2.1.22

Marcelo quer “previsibilidade”, mas o berbicacho mora ao lado

 


«Marcelo gostava que das eleições saísse alguma “previsibilidade” – uma outra maneira de dizer “estabilidade política”. No fundo, a mensagem de Ano Novo apenas repetiu aquilo que o Presidente já disse: não gostaria de ser apanhado a gerir um “berbicacho”, um Parlamento fragmentado e sem maiorias claras.

O tudo ou nada de António Costa tornou essa “previsibilidade” mais complexa. Ao apostar tudo numa maioria absoluta em que nem o mais crente dos socialistas julga no seu íntimo ser possível – deitando praticamente ao lixo a fórmula de aliança à esquerda que lhe permitiu chegar ao poder em 2015 –, Costa tornou as eleições de Janeiro totalmente imprevisíveis. Se Rui Rio afirmou múltiplas vezes que está disposto a viabilizar um Governo PS minoritário, António Costa já disse que “sim” e já disse que “nim”. Sabemos que se vai embora se perder as eleições, sendo que em 2022 o verbo “perder” conjuga-se de modo diferente do que em 2015: a “maioria de esquerda” já não conta para o primeiro-ministro. É um evidente “berbicacho” – ou seja, para já, menos uma opção na lista das eventuais “previsibilidades”.

É verdade que não há razão nenhuma para dar já como adquirida a vitória do PSD nas legislativas – não há uma sondagem que ponha o cenário sobre a mesa, ainda que indiciem uma maior aproximação entre PS e PSD. Mas a dinâmica das autárquicas, em que o PS foi o partido mais votado mas perdeu grandes centros urbanos, onde se concentra o eleitorado, de que Lisboa foi o exemplo inesperado, deveria pôr os socialistas em estado de alerta. E, no entanto, apenas se vê cansaço. Entre o cansaço de seis anos de Governo e a covid – e nem sabemos quantos eleitores vão poder votar a 30 de Janeiro –, o PS tem fundadas razões para temer o eleitorado. A conversa da maioria absoluta torna-se, neste contexto, extraterrestre e contraproducente.

Esta semana, foi aberta a página de campanha do PS pelo círculo de Aveiro, que é um monumento à semiótica da sucessão. Não se chama simplesmente PS-Aveiro ou “candidatos socialistas do distrito de Aveiro” ou qualquer coisa do género. De uma forma nunca antes vista, chama-se “Pedro Nuno Santos – Legislativas 2022”. O candidato a sucessor faz a sua agenda própria, ainda que (ainda) não tenha saído do mantra do PS para estas eleições decidido pelas altas instâncias: maioria reforçada e “só nós temos António Costa”.

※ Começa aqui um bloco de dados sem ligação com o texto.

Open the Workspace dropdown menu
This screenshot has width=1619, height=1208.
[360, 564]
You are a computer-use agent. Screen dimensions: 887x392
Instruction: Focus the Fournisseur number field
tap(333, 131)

Mas, tal como demonstrou nas autárquicas, Pedro Nuno Santos tem o seu roteiro próprio, com olhos postos no dia da sucessão. Na entrevista à TVI, Costa demonstrou mais ou menos claramente que não desejava que fosse Pedro Nuno Santos o seu sucessor. Claro que disse que podia ser – era o que mais faltava dizer que o ministro das Infra-estruturas estava incapacitado. Mas não deixou de colocar “ses” e “mas” à possibilidade e foi talvez longe demais porque, de caminho, acabou a excluir Ana Catarina Mendes da lista de possíveis secretários-gerais ao sugerir que ninguém sem experiência governativa poderia liderar o PS.

O ano não acaba em Janeiro, mas clarifica os berbicachos do futuro. Vamos ter Governo PS minoritário com Costa e apoio do PSD? O PSD consegue formar Governo com o apoio da direita e excluindo o apoio parlamentar do Chega, que tem nos Açores? Há socialistas que defendem que, para evitar um cenário destes, o PS devia “deixar” o PSD governar. Mas isso não se faz sob a liderança de Pedro Nuno Santos – ou então a lógica é uma batata.

O ano político que arranca hoje é, provavelmente, um dos mais interessantes de observar – mas talvez nada que se compare a 2015, quando aquilo que era impossível, a “geringonça”, aconteceu.»